→ **WHAT THE TASK REQUIRES**: In the data below, locate each line with the word "agent" and list it.

→ **INPUT DATA**:
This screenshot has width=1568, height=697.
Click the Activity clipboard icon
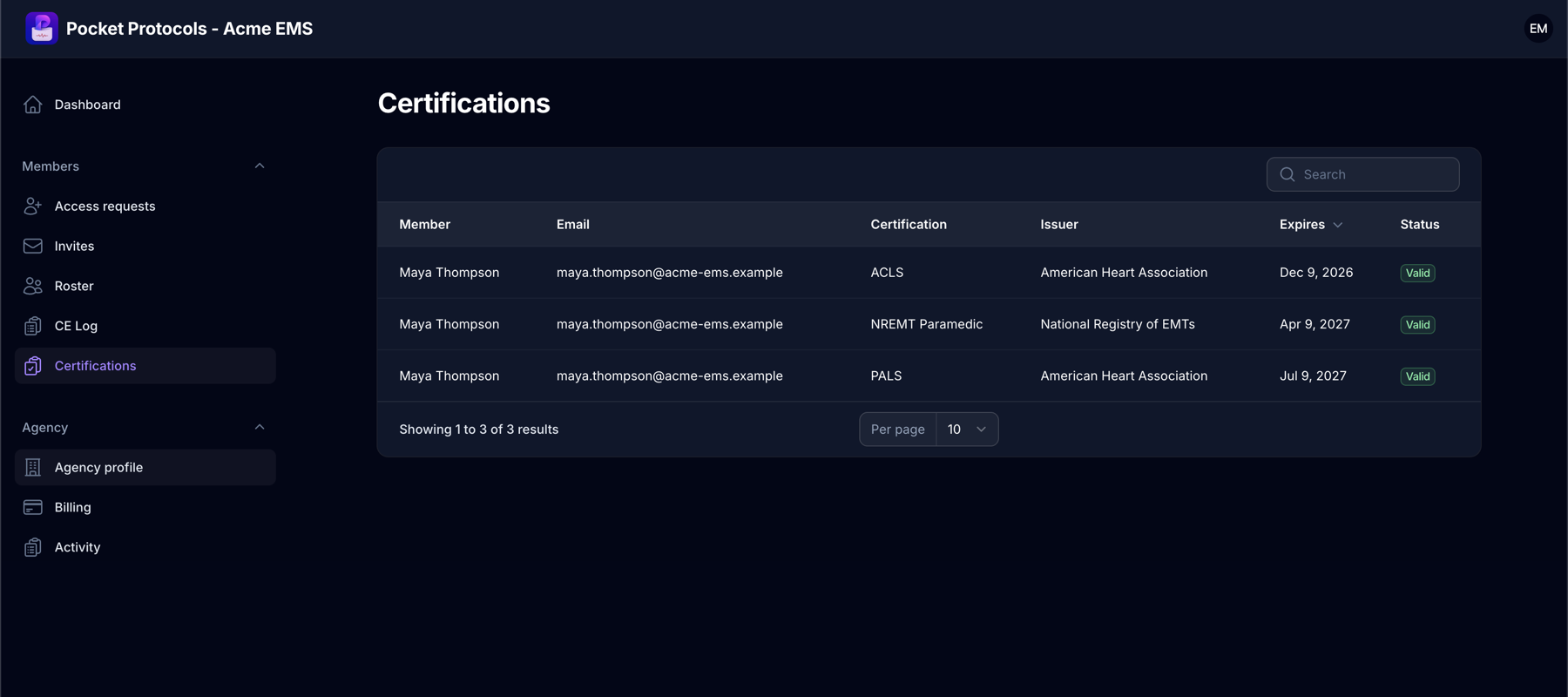click(x=33, y=547)
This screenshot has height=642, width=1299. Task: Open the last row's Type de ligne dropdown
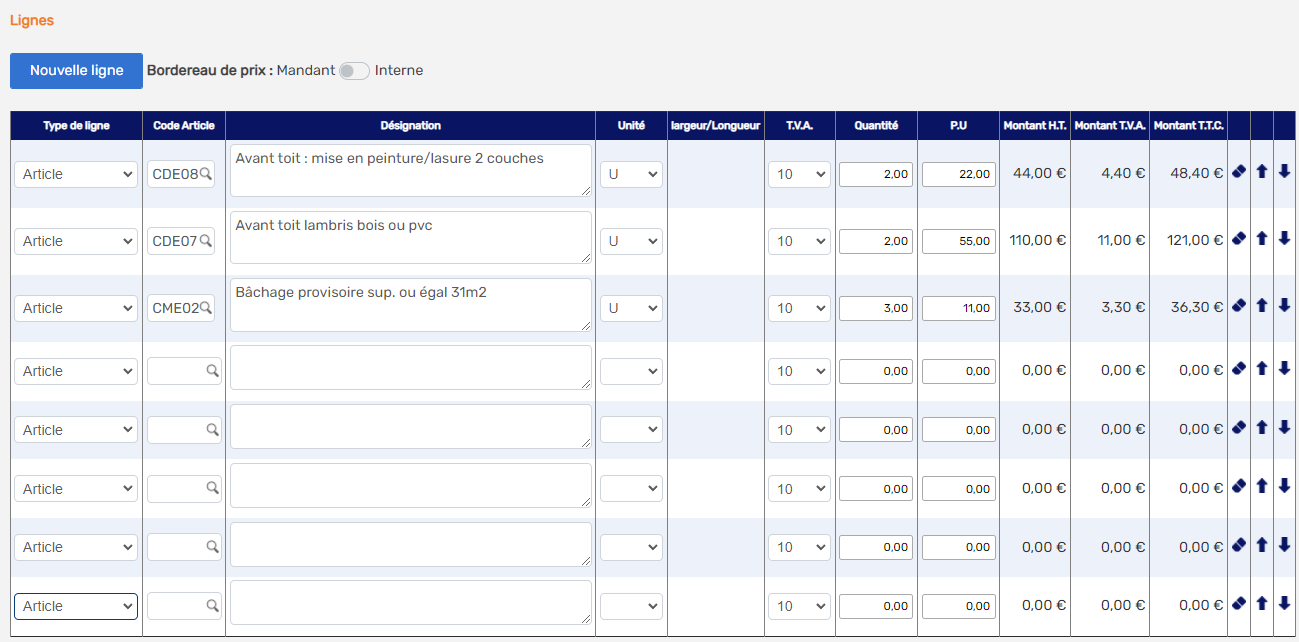(76, 606)
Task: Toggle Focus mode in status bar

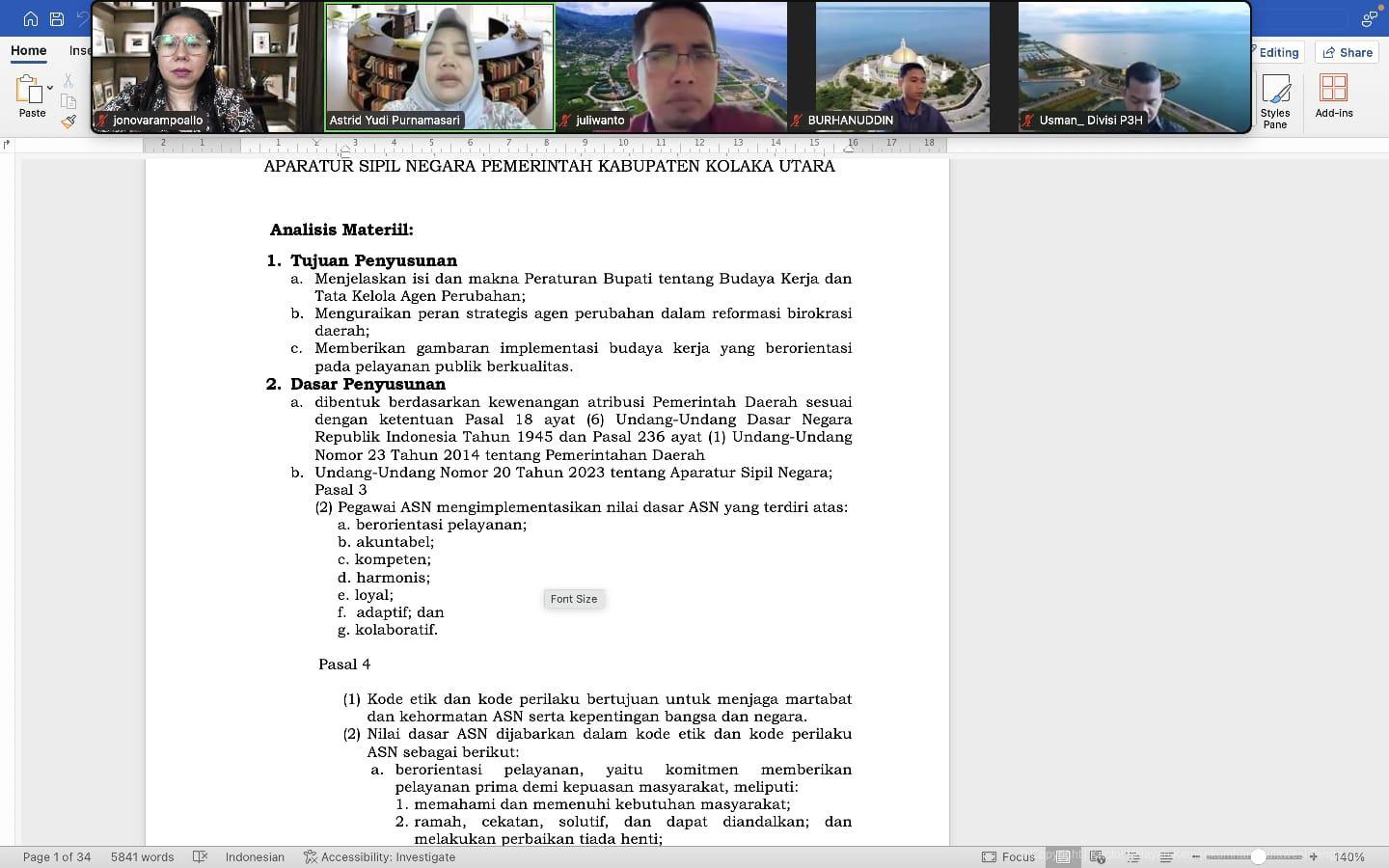Action: tap(1008, 856)
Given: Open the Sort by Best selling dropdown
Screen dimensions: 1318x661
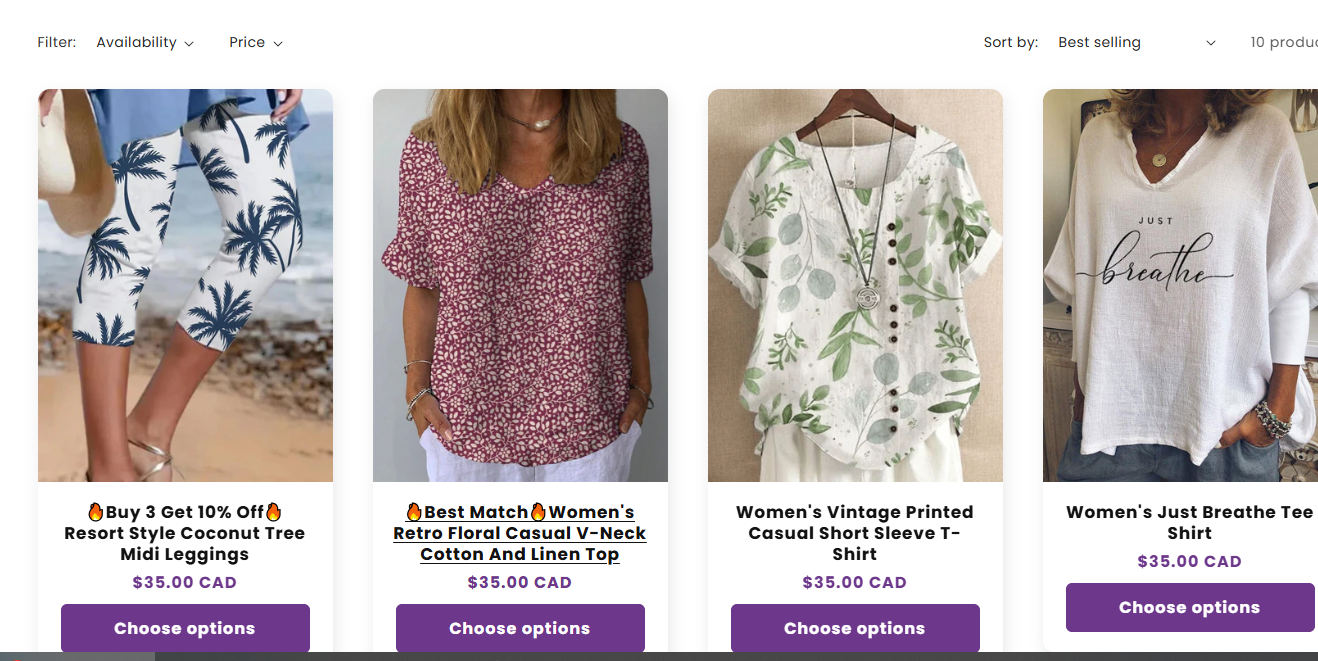Looking at the screenshot, I should point(1136,43).
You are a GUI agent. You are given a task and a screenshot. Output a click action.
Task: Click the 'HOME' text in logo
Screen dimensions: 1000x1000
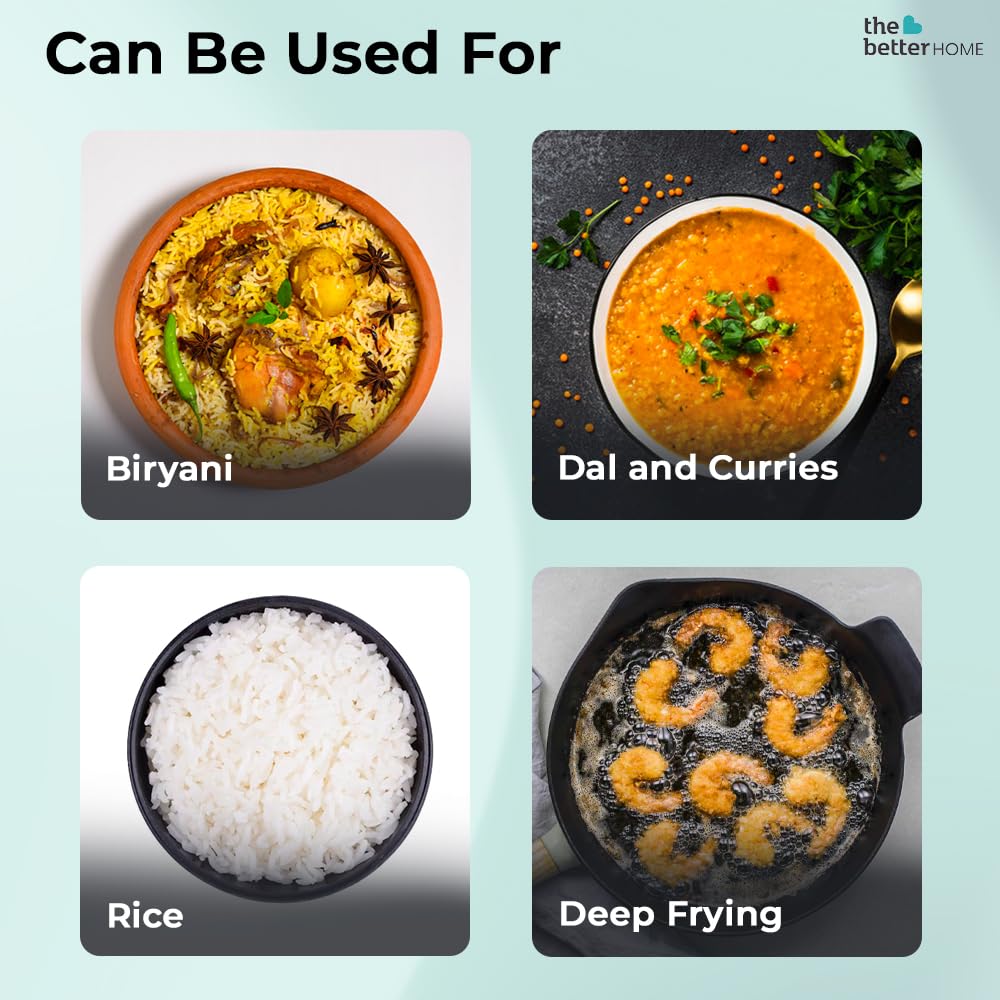[958, 49]
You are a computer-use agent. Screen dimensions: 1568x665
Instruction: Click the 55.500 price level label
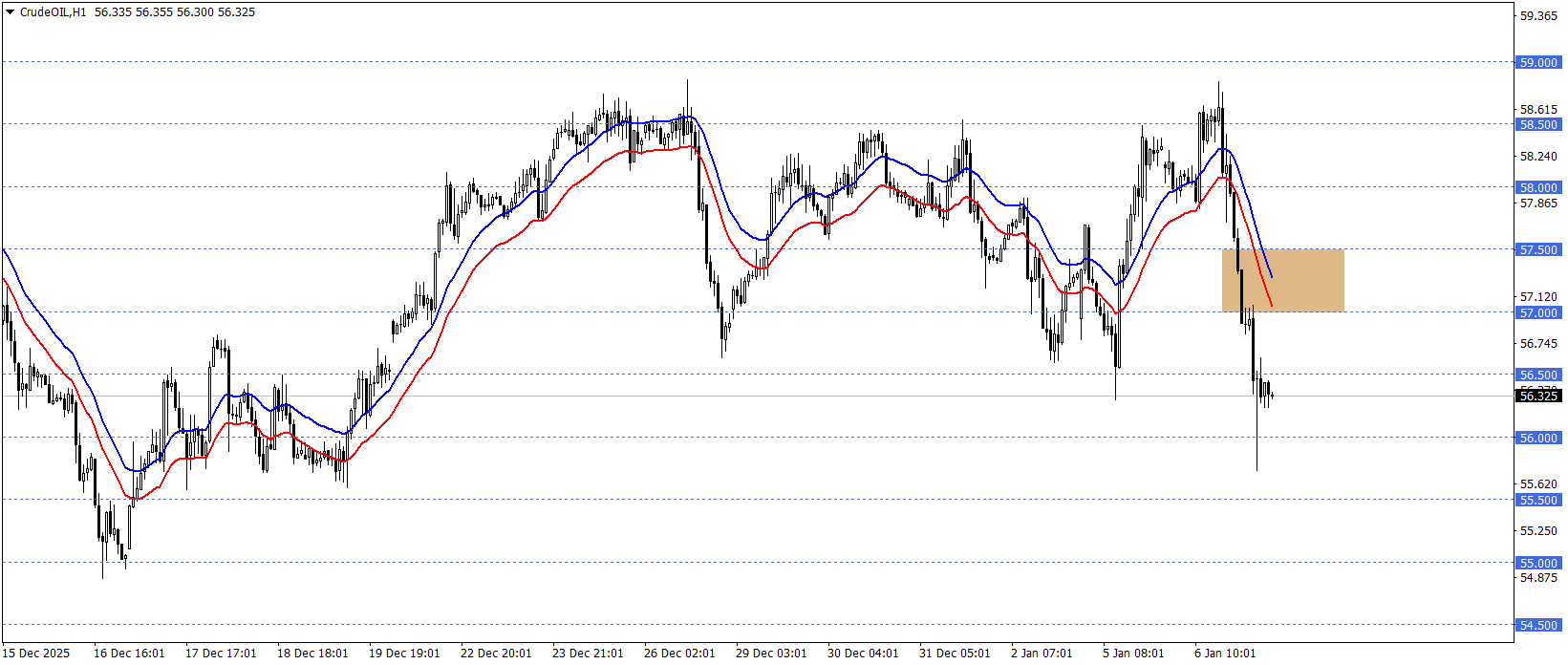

→ **EXERCISE RESPONSE**:
You are a GUI agent. You are given a task and a screenshot. Output a click action.
You are a computer-use agent. Screen dimensions: 1568x665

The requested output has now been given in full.